These and innumerable similar experiences suggest that really superior organizations go one step further than the rule of law and freedom of speech. They turbocharge permission for freedom of speech with a positive duty to speak up. This is active citizenship. It is not permission to participate in governance; it is an ethical requirement. Silence is guilt.

My venture capitalist friend says:

I would say at both Proctor and Ford, you felt that the company expected you to have your say and wasn't going to lay you off or transfer you for having your say. In return you were expected to provide the very best thinking and answers that you could. And I must say, the people at the top of both these companies on the whole deserved to be there. They knew their stuff and felt it was part of their job to bring people below them along, to educate and challenge the younger people who were supporting them.
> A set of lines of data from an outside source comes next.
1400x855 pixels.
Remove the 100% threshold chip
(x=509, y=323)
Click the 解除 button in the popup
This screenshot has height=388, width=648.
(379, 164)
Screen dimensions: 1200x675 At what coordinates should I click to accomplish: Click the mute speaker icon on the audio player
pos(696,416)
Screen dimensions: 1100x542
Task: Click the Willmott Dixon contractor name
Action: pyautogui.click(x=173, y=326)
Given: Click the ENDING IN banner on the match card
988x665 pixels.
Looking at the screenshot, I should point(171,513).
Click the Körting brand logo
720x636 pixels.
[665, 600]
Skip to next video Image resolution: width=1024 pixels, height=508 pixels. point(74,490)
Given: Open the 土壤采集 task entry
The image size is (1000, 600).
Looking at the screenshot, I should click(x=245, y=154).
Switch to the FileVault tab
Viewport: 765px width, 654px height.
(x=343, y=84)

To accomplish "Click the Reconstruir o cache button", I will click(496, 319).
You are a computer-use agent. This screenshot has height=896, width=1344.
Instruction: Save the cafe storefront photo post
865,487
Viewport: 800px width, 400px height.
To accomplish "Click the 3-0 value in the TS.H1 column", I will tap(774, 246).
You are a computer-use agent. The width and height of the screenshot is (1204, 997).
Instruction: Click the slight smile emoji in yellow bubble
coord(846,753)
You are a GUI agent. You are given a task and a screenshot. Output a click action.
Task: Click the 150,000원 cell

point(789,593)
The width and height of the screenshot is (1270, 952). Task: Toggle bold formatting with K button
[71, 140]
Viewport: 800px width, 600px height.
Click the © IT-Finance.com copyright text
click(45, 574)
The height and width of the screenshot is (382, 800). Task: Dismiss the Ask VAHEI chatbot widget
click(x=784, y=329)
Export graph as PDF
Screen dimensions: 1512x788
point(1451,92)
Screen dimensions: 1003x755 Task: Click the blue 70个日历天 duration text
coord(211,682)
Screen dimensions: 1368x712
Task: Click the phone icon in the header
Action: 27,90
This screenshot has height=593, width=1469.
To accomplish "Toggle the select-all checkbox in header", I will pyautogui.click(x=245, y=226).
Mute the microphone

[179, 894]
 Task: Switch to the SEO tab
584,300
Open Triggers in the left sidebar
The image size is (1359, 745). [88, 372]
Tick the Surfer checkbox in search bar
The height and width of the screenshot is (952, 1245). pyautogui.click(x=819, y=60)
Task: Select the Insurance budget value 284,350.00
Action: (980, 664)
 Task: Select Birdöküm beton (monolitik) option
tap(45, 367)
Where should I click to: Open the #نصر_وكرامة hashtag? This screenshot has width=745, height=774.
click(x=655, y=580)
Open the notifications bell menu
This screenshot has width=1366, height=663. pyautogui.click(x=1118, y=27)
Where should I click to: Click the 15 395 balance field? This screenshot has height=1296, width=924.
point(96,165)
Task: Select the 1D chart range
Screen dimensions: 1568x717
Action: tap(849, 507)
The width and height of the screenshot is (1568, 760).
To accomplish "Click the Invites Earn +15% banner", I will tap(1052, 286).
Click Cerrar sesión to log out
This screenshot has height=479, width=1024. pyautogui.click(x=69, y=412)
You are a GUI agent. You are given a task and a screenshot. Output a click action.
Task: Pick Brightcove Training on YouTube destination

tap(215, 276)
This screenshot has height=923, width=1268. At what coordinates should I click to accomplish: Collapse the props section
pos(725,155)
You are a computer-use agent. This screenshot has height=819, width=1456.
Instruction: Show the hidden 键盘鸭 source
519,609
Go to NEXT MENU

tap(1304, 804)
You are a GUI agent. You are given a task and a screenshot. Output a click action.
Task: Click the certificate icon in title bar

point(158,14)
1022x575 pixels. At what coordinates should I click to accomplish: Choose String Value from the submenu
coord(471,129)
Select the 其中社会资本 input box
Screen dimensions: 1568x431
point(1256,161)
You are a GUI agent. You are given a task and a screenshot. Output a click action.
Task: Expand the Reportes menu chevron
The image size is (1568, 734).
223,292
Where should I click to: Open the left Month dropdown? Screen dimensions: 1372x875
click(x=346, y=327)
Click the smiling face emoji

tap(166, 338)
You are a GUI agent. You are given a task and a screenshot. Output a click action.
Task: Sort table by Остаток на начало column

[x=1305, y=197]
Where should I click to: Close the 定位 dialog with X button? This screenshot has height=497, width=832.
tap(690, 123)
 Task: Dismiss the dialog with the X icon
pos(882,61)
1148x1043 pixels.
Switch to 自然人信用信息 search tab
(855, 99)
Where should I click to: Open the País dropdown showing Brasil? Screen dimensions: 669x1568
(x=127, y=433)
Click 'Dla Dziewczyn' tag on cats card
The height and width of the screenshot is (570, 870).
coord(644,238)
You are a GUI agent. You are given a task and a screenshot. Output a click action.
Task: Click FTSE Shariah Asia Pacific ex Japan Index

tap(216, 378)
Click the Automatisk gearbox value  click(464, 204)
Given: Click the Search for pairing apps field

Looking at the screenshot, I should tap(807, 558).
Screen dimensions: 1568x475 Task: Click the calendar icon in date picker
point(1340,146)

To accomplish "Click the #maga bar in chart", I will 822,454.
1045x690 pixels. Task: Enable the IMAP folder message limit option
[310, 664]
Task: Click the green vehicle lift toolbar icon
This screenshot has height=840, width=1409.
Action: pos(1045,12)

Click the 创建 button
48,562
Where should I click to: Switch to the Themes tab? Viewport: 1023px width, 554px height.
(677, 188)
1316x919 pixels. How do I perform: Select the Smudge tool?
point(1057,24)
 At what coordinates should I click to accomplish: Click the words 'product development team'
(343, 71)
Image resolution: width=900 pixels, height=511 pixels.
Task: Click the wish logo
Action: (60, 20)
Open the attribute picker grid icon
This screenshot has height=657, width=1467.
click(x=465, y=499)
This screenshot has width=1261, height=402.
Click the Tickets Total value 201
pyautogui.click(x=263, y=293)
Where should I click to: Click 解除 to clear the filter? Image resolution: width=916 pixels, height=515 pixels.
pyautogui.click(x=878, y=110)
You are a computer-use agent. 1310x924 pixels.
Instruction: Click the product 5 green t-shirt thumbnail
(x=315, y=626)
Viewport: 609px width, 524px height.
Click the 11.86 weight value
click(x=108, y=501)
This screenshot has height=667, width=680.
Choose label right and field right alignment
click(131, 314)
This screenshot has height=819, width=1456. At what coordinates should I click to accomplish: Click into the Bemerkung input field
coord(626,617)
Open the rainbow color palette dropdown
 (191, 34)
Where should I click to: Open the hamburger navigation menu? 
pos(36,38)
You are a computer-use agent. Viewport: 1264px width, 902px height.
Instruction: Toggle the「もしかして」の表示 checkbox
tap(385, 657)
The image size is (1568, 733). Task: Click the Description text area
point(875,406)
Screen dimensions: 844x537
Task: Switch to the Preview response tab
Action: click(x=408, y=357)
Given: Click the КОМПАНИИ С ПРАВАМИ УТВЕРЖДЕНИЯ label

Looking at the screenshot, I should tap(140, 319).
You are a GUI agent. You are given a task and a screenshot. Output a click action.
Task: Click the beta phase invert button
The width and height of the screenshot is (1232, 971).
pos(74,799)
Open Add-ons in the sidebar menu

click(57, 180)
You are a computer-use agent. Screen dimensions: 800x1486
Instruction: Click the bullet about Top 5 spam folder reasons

A formal duty to dissent can keep a company out of grave trouble, too. In August 1999, the consulting firm of Ernst and Young agreed to pay $184 million to settle a law suit stemming from advice it had given the failing retailer Merry-Go-Round. It turns out that instead of slashing expenses and closing failing stores, E&Y gave the appearance of milking Merry-Go-Round with long drawn outgrowth plans, billing them millions of dollars. It also turns out that Merry-Go-Round was referred to E&Y by its law firm, Swidler Berlins, with which E&Y had a close relationship. One of the law firm’s main clients was a real estate developer who stood to lose money in lease payments if Merry-Go-Round shuttered some of the money losing stores.27

Surely there must have been at least one junior E&Y consultant on the team who suspected that closing unprofitable stores and other basic turnaround maneuvers rather than long lead-time growth plans was what was called for. A duty to dissent might have saved E&Y the $184 million and a black mark to its reputation from which it may never recover.

The duty to dissent doesn’t mean the obligation to be quarrelsome. It does mean the duty to criticize the current hypothesis based on the "evidence, logic and judgment," as Federal Express’ official principles for leadership put it.28

The consequence of making it a positive duty to dissent has the consequence of reinforcing right of freedom of speech. Thus if the duty to dissent had been in effect at the high tech firm, the VP of Human Resources could have been reprimanded for not airing her concerns. It also means however, that the defense, "I felt I had a duty to dissent for reasons A, B, and C" is a legitimate one under the law of the corporation—providing, of course, that there is some substance to A, B, and C.

The Corporate Analog to Participation in Governance

There is no great mystery to the corporate analog to participation in company governance. What it means is that a team member is not simply a person who takes orders, but one who is instrumental in the creation of those orders.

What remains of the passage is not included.